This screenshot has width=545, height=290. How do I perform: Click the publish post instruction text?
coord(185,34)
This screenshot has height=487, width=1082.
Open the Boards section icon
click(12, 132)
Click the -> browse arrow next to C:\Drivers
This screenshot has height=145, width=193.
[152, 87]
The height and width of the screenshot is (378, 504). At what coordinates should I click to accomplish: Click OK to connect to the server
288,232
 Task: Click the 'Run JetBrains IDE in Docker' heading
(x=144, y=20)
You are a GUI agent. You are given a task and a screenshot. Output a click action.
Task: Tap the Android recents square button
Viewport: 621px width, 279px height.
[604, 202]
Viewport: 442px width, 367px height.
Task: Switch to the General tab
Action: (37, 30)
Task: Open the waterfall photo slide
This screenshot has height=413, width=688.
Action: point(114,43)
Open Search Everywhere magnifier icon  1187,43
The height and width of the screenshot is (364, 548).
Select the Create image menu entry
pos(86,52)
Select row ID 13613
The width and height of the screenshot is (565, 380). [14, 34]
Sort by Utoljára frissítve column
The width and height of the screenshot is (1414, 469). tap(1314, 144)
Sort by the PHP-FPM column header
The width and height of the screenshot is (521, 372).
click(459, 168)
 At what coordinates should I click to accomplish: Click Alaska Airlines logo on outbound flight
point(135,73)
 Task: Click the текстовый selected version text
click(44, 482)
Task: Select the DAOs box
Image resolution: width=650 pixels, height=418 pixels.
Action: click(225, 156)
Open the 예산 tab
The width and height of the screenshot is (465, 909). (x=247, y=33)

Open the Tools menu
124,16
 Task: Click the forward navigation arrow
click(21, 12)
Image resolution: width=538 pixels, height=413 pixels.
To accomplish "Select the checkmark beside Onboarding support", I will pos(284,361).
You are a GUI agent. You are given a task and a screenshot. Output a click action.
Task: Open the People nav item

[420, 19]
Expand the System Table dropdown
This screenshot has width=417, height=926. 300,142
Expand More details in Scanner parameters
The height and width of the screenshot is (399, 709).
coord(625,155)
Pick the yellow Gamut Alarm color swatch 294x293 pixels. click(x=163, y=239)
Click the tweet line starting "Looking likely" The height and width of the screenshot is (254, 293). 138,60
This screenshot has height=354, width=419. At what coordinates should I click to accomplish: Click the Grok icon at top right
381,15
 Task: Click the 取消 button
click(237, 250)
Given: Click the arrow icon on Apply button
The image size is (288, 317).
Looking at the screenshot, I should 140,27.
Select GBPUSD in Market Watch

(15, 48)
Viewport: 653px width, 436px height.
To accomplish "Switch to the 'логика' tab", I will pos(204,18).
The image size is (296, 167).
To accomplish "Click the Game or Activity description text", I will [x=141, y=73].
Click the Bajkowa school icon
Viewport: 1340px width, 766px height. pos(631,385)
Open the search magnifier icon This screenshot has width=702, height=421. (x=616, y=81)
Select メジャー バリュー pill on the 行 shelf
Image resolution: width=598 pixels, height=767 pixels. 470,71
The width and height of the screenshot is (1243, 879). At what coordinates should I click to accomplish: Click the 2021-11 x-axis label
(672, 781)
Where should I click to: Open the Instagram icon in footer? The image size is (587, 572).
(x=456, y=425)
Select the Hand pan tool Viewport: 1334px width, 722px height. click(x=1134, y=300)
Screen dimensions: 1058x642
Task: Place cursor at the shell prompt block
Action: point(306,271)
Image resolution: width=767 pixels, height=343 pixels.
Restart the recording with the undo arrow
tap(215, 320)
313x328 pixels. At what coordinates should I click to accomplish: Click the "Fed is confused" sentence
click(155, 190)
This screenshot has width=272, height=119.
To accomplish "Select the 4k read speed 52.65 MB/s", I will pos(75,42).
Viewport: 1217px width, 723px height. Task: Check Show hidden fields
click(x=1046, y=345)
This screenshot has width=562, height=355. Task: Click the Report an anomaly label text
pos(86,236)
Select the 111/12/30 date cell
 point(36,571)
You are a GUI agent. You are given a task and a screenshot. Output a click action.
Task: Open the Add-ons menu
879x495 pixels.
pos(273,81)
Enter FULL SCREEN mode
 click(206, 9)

◆ ◆ ◆ ◆ ◆

Please report every line of the records above that contains the word "will".

To accomplish "Select the checkmark beside Onboarding support", I will pos(284,361).
To accomplish "Switch to the 'логика' tab", I will pos(204,18).
To accomplish "Click the Game or Activity description text", I will [x=141, y=73].
To accomplish "Select the 4k read speed 52.65 MB/s", I will pos(75,42).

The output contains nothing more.